▸ Aangeleverde tekst
Bij e-mail van 5 mei 2022 heeft verzoeker nadere stukken overgelegd.

Bij e-mail van 13 mei 2022 is verzoeker bericht dat de commissie advies zal uitbrengen over de vraag over de reikwijdte van de vrijheid van meningsuiting in artikel 10, eerste lid, van de Ambtenarenwet, na partijen daarover ter hoorzitting te hebben gehoord.

Bij e-mail van 7 juli 2022 heeft verzoeker de commissie verzocht om, bij gebrek aan een mogelijkheid om de zaak binnen afzienbare tijd op een hoorzitting te behandelen in verband met de vakantieperiode, de zaak zonder zitting af te doen. De ambtenaar heeft niet met dit verzoek van verzoeker ingestemd.

▸ Doelstellingen
A. Op welke data zijn de e-mails verstuurd die de tekst over de behandeling door de commissie noemt? Noem ze allemaal.
B. Kun je de alinea die begint met "Bij e-mail van 7 juli 2022" uit de tekst over de behandeling door de commissie korter herschrijven, zonder de hoofdzaken weg te laten?
C. Zet de tekst over de behandeling door de commissie voort vanaf de laatste zin.

▸ Datasetfragment
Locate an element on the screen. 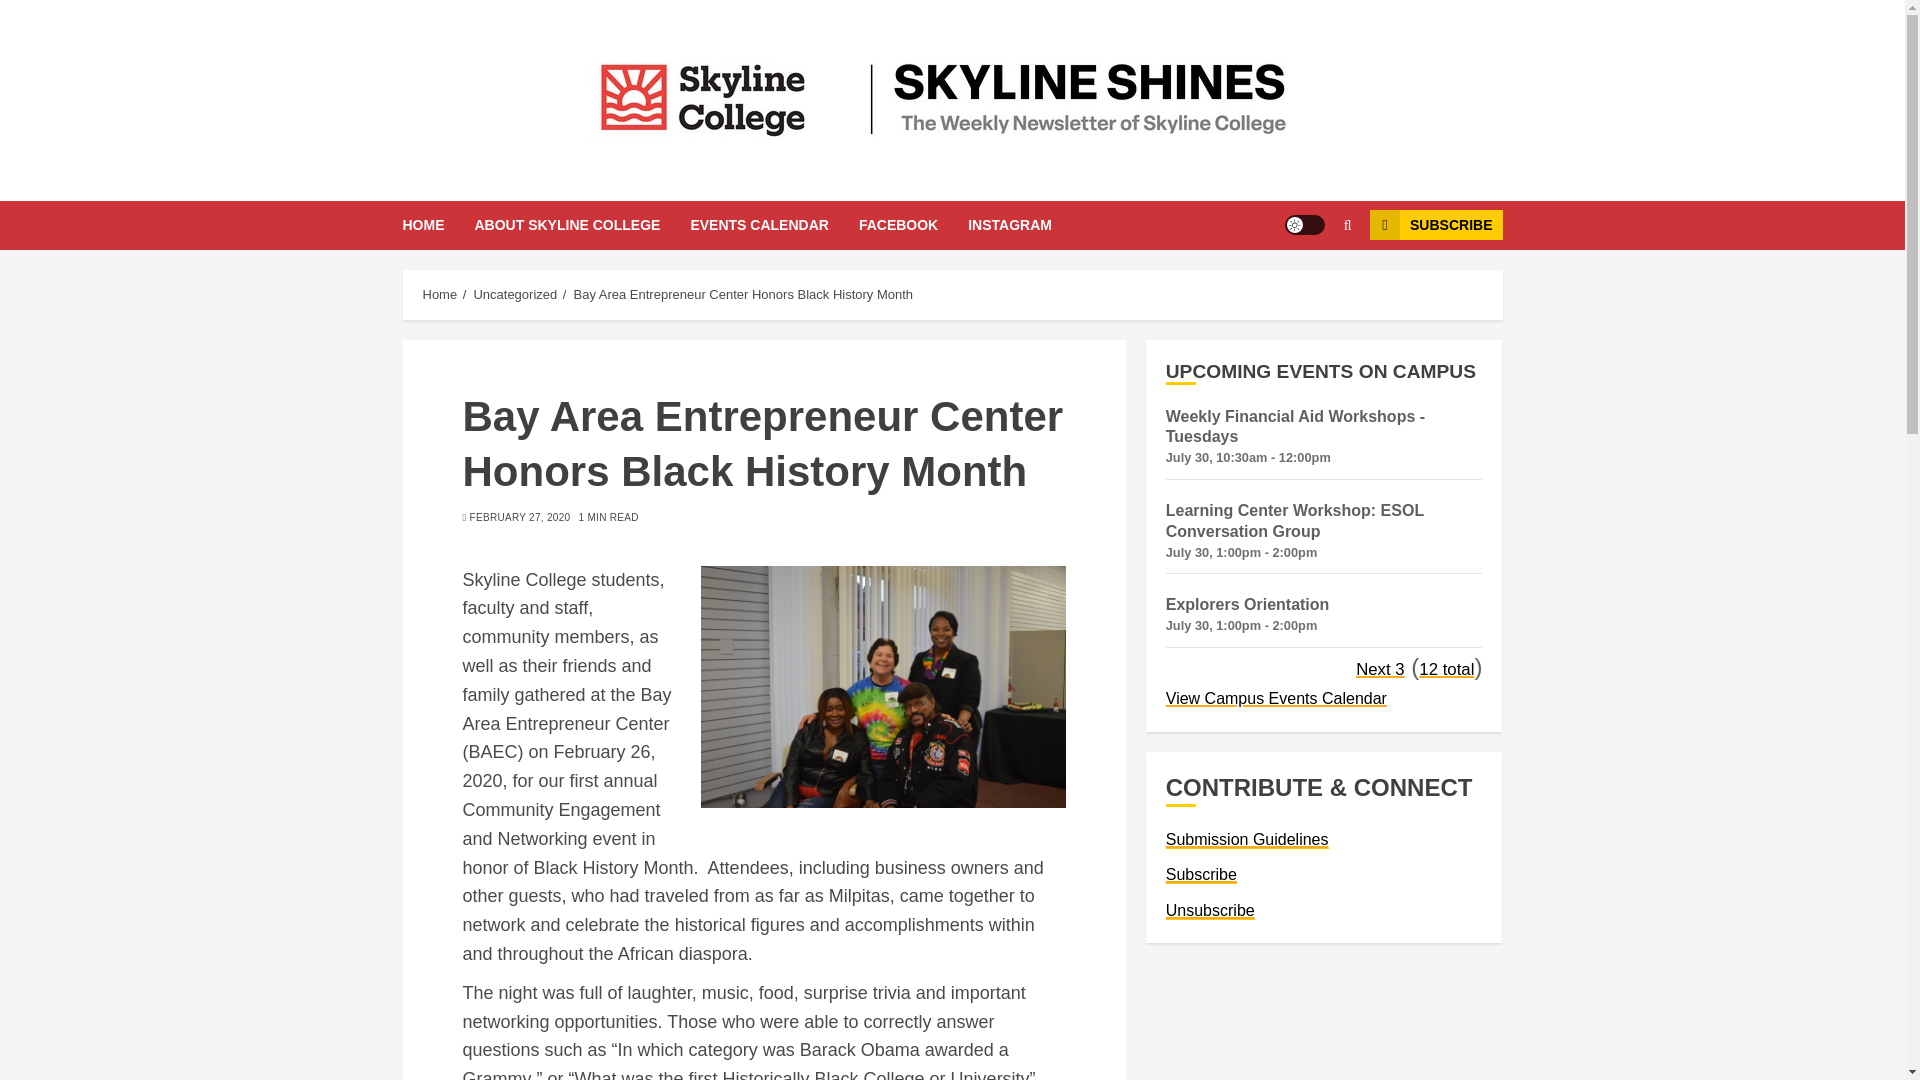 This screenshot has width=1920, height=1080. Search is located at coordinates (1308, 285).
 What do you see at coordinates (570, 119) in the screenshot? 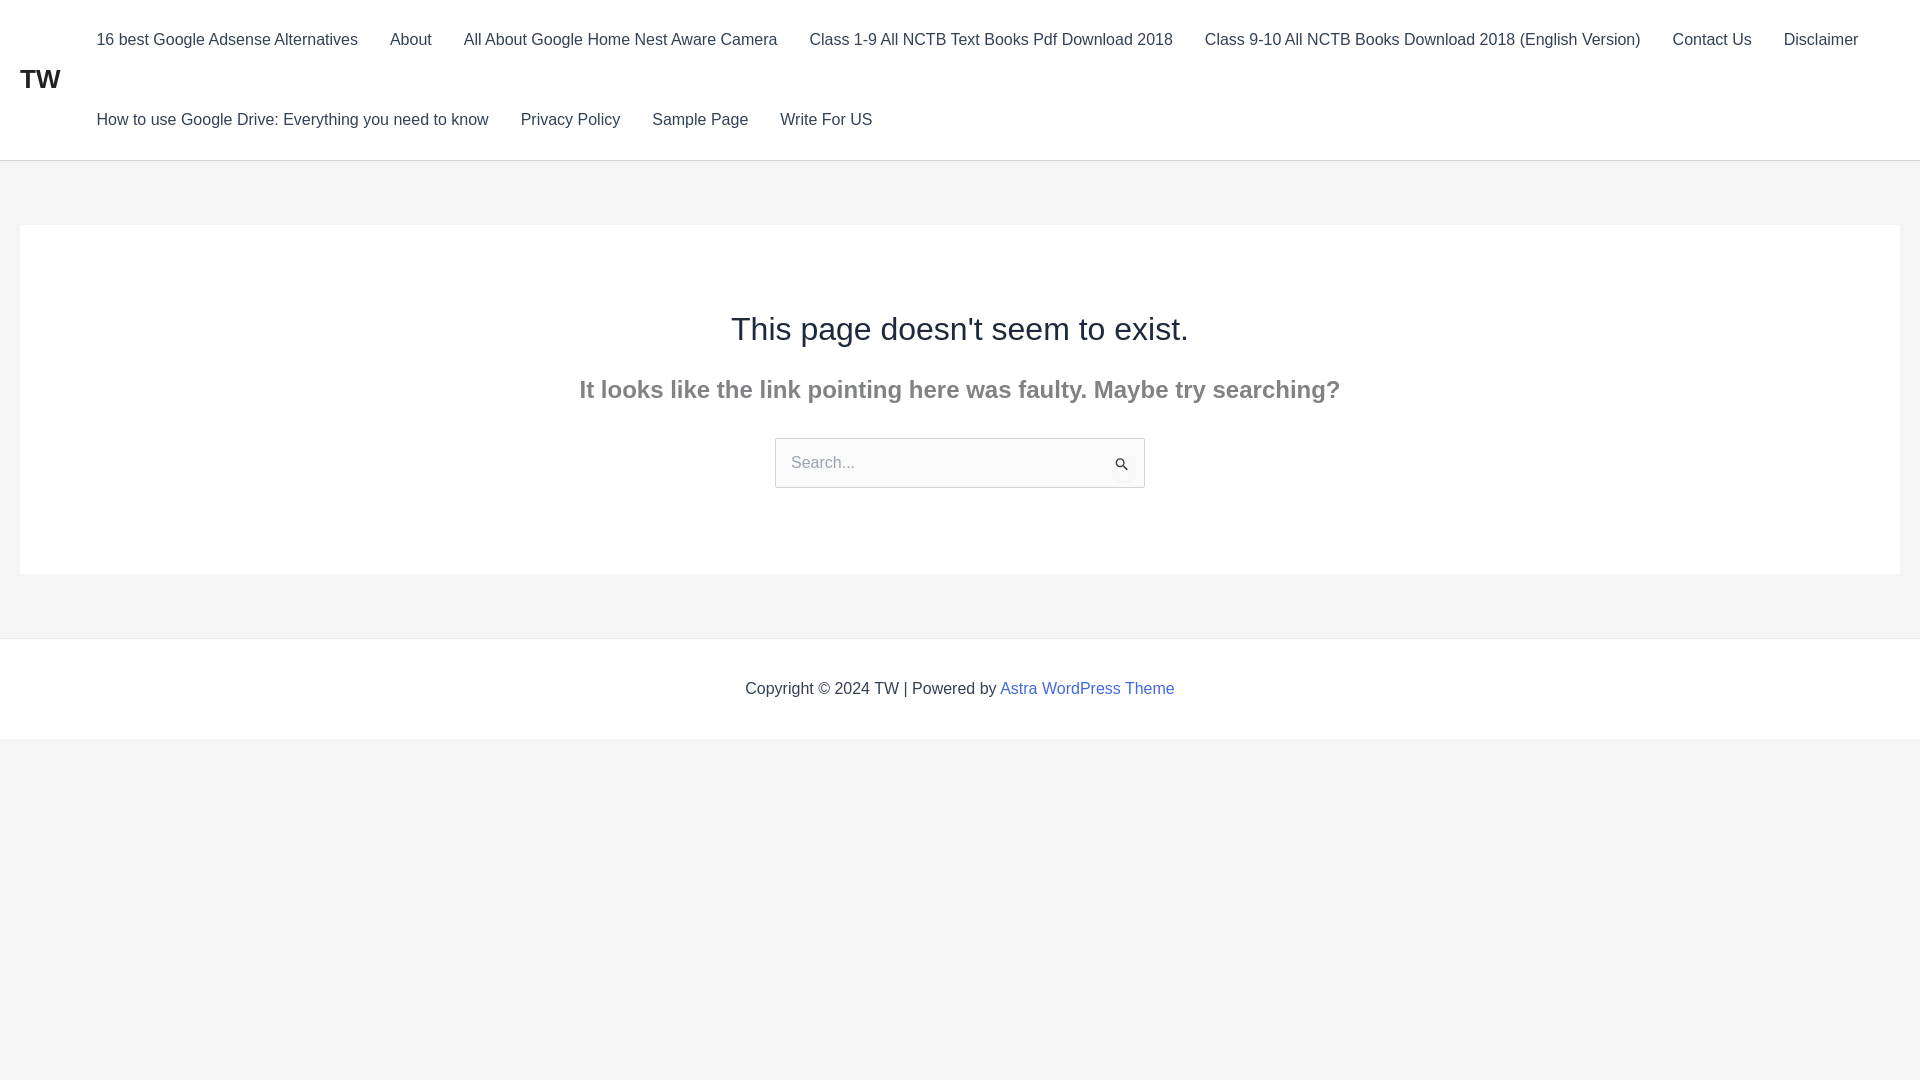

▸ Antwoorden per opdracht
A. 5 mei 2022, 13 mei 2022 en 7 juli 2022

B. Op 7 juli 2022 vroeg verzoeker de commissie per e-mail de zaak zonder zitting af te doen, omdat een hoorzitting door de vakantieperiode niet binnen afzienbare tijd mogelijk was. De ambtenaar stemde daar niet mee in.

C.
Op 20 september 2022 heeft de commissie, bestaande uit de heer mr. M.J. Cohen (voorzitter), de heer mr. A.W. Heringa (lid) en mevrouw mr. dr. L.A. van Noorloos (lid), bijgestaan door een plaatsvervangend secretaris van het CAOP, de adviesaanvraag behandeld tijdens een digitale hoorzitting. Van het besprokene tijdens deze hoorzitting is een verslag gemaakt, dat als bijlage bij dit advies is gevoegd en hiervan deel uitmaakt.

Bij e-mail van 26 september 2022 heeft verzoeker de tijdens de hoorzitting voorgedragen pleitnota overgelegd, die bij het verslag is gevoegd en daarvan deel uitmaakt.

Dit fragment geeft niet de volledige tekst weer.